Theoretical Statistics and Mathematics Unit, ISI Delhi

December 23, 2014 (Tuesday) ,
3:30 PM at Webinar

Speaker:
Bhramar Mukherjee,
University of Michigan School of Public Health, USA

Title:
Shrinkage Methods Utilizing Auxiliary Information to Improve Prediction Models with Many Covariates

Abstract of Talk

We consider predicting an outcome $Y$ using a large number of covariates $X.$ However, most of the data we have to fit the model contains only $Y$ and $W,$ which is a noisy surrogate for $X,$ and only on a small number of observations do we observe $Y, X,$ and $W.$ We develop Ridge-type shrinkage methods that trade-off between bias and variance in a data-adaptive way to yield smaller prediction error.
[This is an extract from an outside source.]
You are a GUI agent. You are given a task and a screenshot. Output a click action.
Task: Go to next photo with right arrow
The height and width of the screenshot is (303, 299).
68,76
We also demonstrate how the problem can be treated in a full Bayesian context with different forms of adaptive shrinkage.
Our work is motivated by the rapid development of genomic assay technologies. In our application, mRNA expression of 91 genes is measured by quantitative real-time polymerase chain reaction (qRT-PCR, X) and microarray technology (W) on 47 lung cancer patients with microarray measurements available on an additional 392 patients. For future patients, the goal is to predict survival time (Y) using qRT-PCR. The methods are evaluated on an independent test sample of 100 patients.
The high-dimensionality of the problem, the large fraction of missing covariate information, the matched structure of $X$ and $W,$ and the fact that we are interested in a prediction model for $Y|X$ (rather than $Y|W$) make this an intriguing but non-standard problem. This is joint work with Philip S. Boonstra and Jeremy Taylor from the University of Michigan.